Explore event delivery durability

Completed

Event Grid provides durable delivery. It tries to deliver each event at least once for each matching subscription immediately. If a subscriber's endpoint doesn't acknowledge receipt of an event or if there's a failure, Event Grid retries delivery based on a fixed retry schedule and retry policy. By default, Event Grid delivers one event at a time to the subscriber, and the payload is an array with a single event.

Note

Event Grid doesn't guarantee order for event delivery, so subscribers may receive them out of order.

Retry schedule

When Event Grid receives an error for an event delivery attempt, Event Grid decides whether it should retry the delivery, dead-letter the event, or drop the event based on the type of the error.

If the error returned by the subscribed endpoint is a configuration-related error that can't be fixed with retries (for example, if the endpoint is deleted), Event Grid will either dead-letter the event or drop the event if dead-letter isn't configured.

The following table describes the types of endpoints and errors for which retry doesn't happen:

Endpoint Type Error codes
Azure Resources 400 Bad Request, 413 Request Entity Too Large, 403 Forbidden
Webhook 400 Bad Request, 413 Request Entity Too Large, 403 Forbidden, 404 Not Found, 401 Unauthorized

Important

If Dead-Letter isn't configured for an endpoint, events will be dropped when the above errors happen. Consider configuring Dead-Letter if you don't want these kinds of events to be dropped.

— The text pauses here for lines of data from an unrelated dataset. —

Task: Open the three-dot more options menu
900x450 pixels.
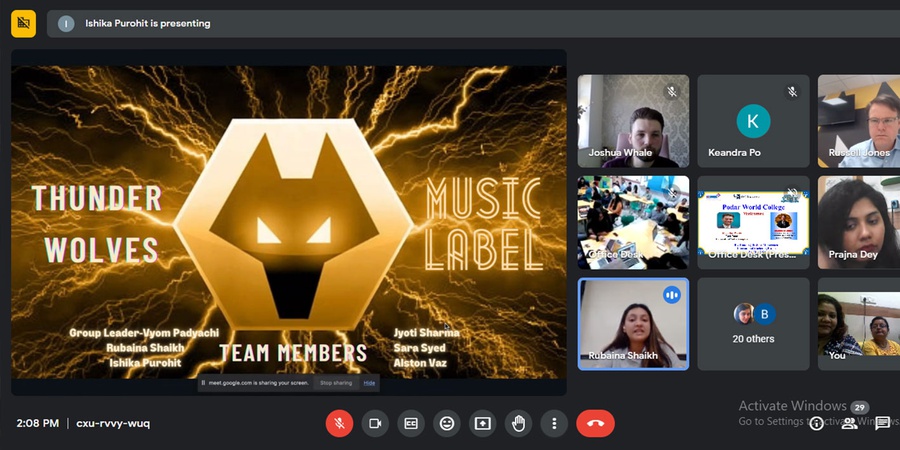Action: (x=554, y=423)
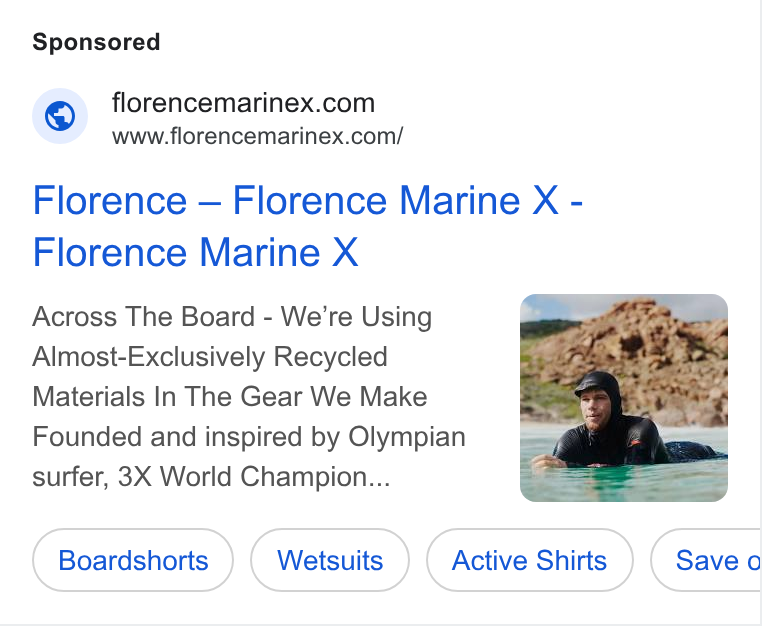This screenshot has width=762, height=626.
Task: Select the Wetsuits sitelink chip
Action: click(330, 560)
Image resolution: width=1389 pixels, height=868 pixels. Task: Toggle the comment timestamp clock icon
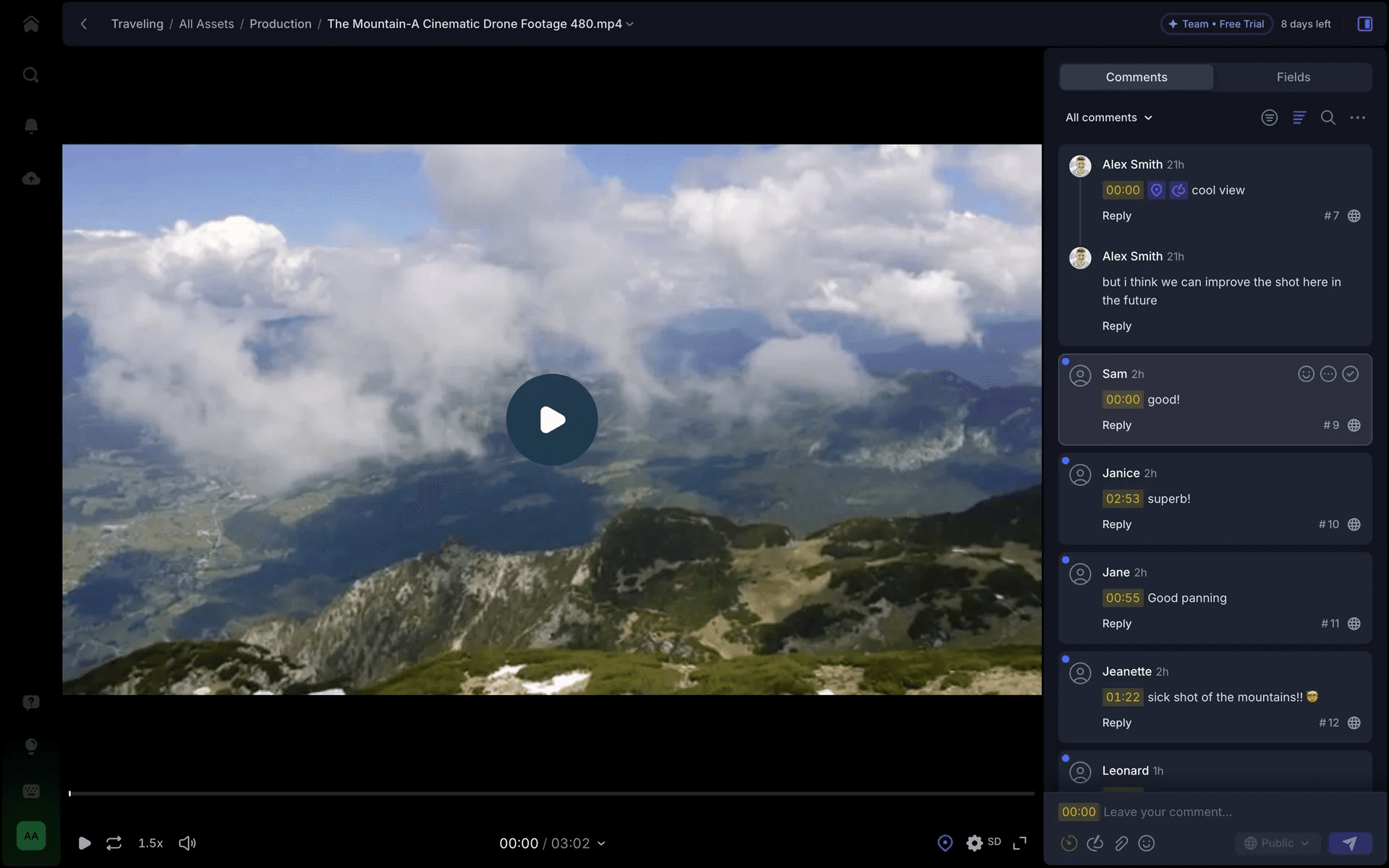tap(1069, 843)
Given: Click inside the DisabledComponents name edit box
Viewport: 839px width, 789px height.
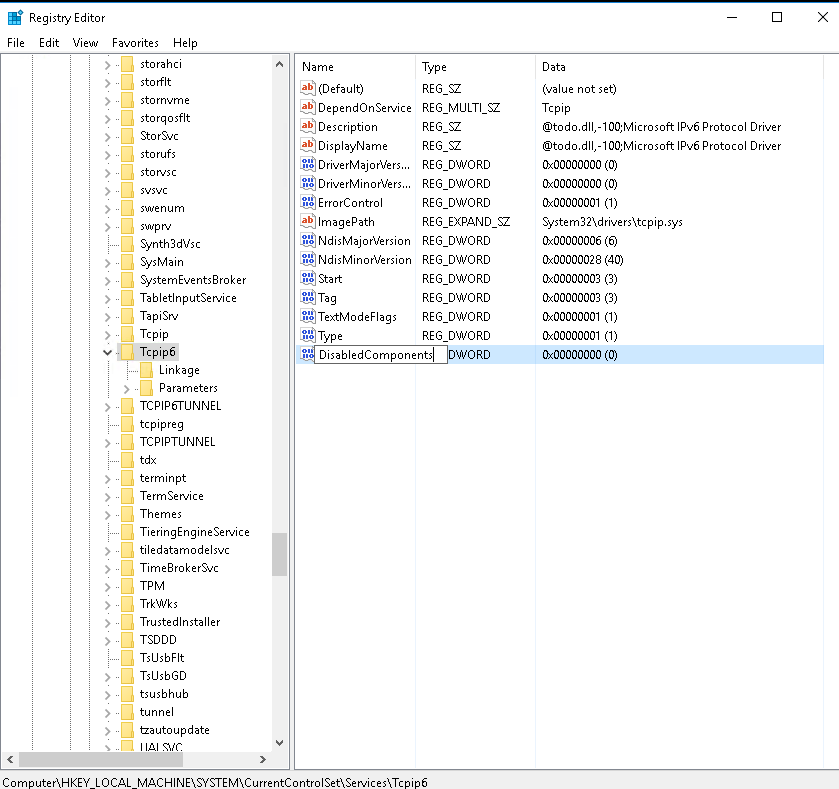Looking at the screenshot, I should pyautogui.click(x=376, y=355).
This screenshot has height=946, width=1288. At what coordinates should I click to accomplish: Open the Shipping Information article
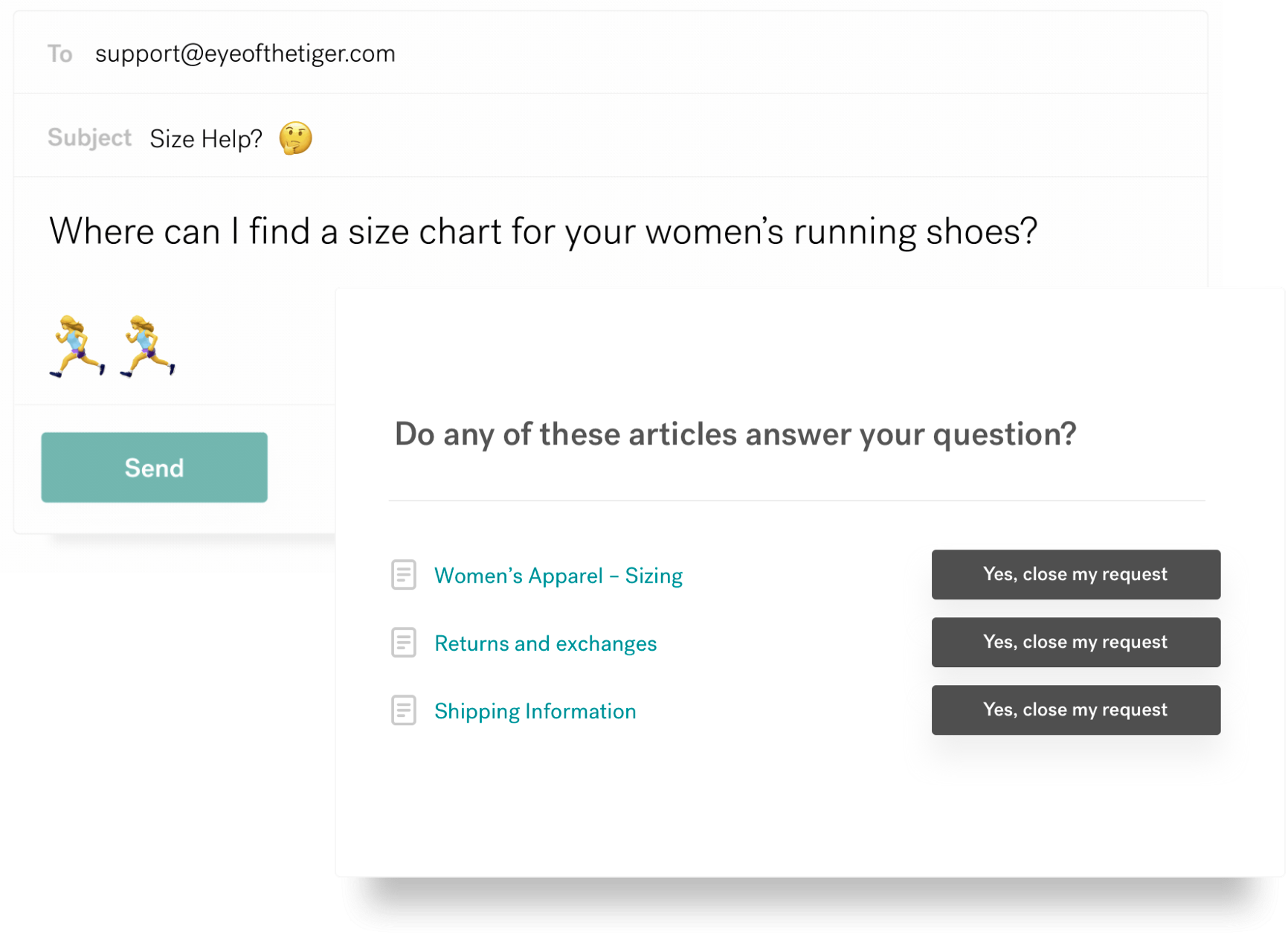click(535, 711)
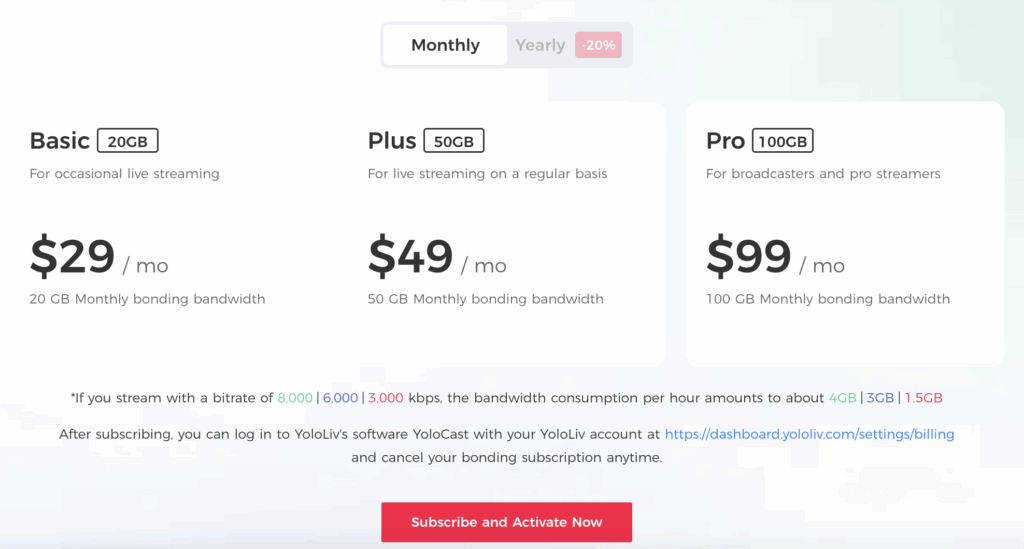Click the 50GB badge on Plus

[454, 140]
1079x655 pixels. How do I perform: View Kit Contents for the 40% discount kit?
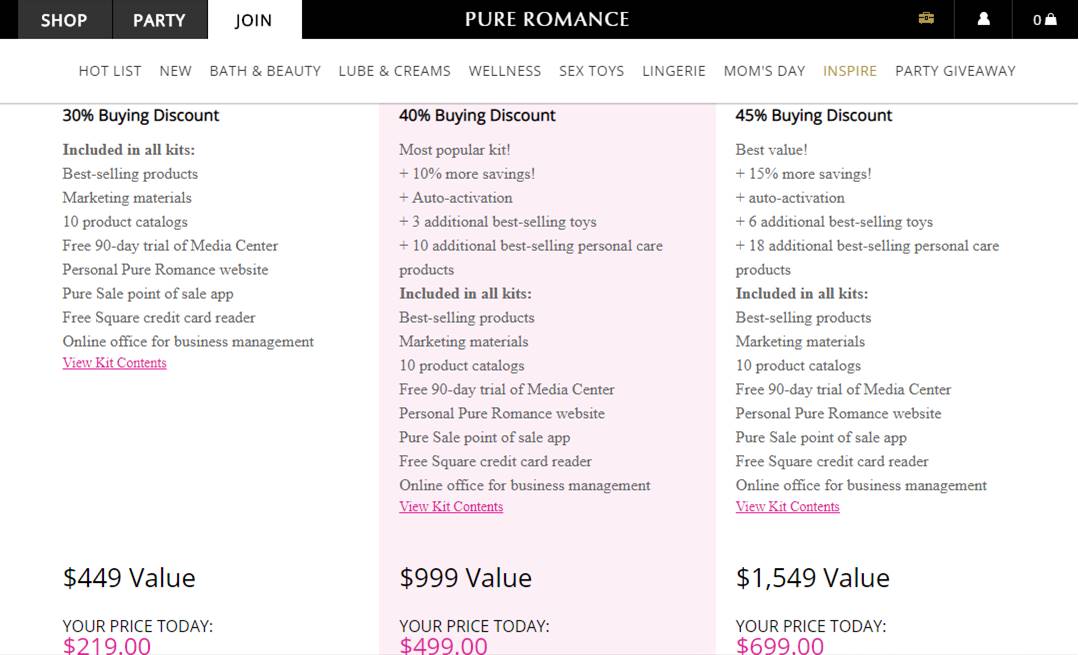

If the error returned by the subscribed endpoint isn't among the above list, Event Grid waits 30 seconds for a response after delivering a message. After 30 seconds, if the endpoint hasn’t responded, the message is queued for retry. Event Grid uses an exponential backoff retry policy for event delivery.

If the endpoint responds within 3 minutes, Event Grid attempts to remove the event from the retry queue on a best effort basis but duplicates might still be received. Event Grid adds a small randomization to all retry steps and might opportunistically skip certain retries if an endpoint is consistently unhealthy, down for a long period, or appears to be overwhelmed.

Retry policy

You can customize the retry policy when creating an event subscription by using the following two configurations. An event is dropped if either of the limits of the retry policy is reached.

  • Maximum number of attempts - The value must be an integer between 1 and 30. The default value is 30.
  • Event time-to-live (TTL) - The value must be an integer between 1 and 1440. The default value is 1440 minutes

The following example shows setting the maximum number of attempts to 18 by using the Azure CLI.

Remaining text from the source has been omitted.